### [TASK GOAL]
Could you reproduce every line, from the one containing "Where should I click to: Click the Московский" down to the last line below, leaving the pictures out?

A block of data
**********

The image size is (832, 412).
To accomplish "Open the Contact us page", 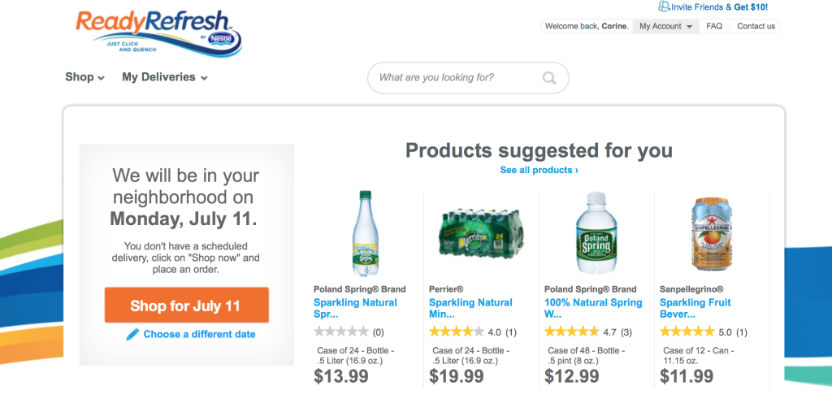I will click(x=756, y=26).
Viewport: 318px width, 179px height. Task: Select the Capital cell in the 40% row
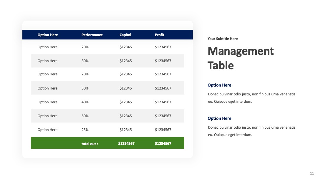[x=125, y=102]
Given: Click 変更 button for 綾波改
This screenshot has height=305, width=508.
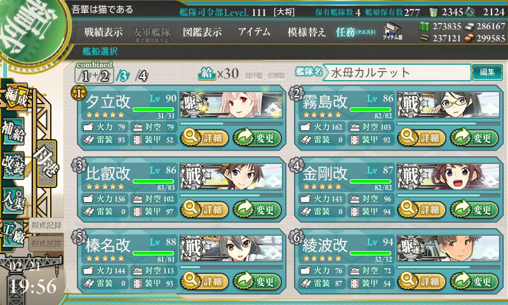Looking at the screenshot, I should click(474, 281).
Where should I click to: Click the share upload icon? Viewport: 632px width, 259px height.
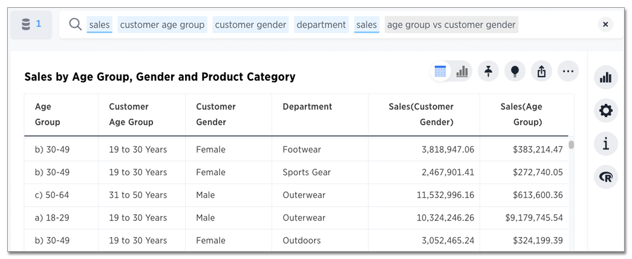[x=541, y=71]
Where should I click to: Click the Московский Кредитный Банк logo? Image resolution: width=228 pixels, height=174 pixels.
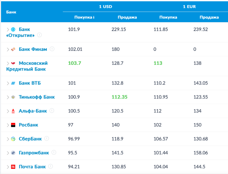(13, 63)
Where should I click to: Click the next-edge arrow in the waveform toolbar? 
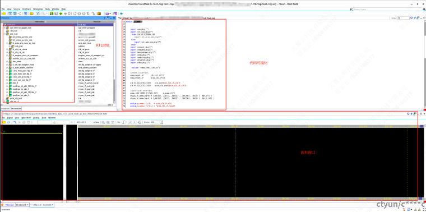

**********

### [THE ANSWER]
Where should I click to: Click the Московский Кредитный Банк logo? Image resolution: width=228 pixels, height=174 pixels.
(13, 63)
Where should I click to: Click the next-edge arrow in the waveform toolbar? 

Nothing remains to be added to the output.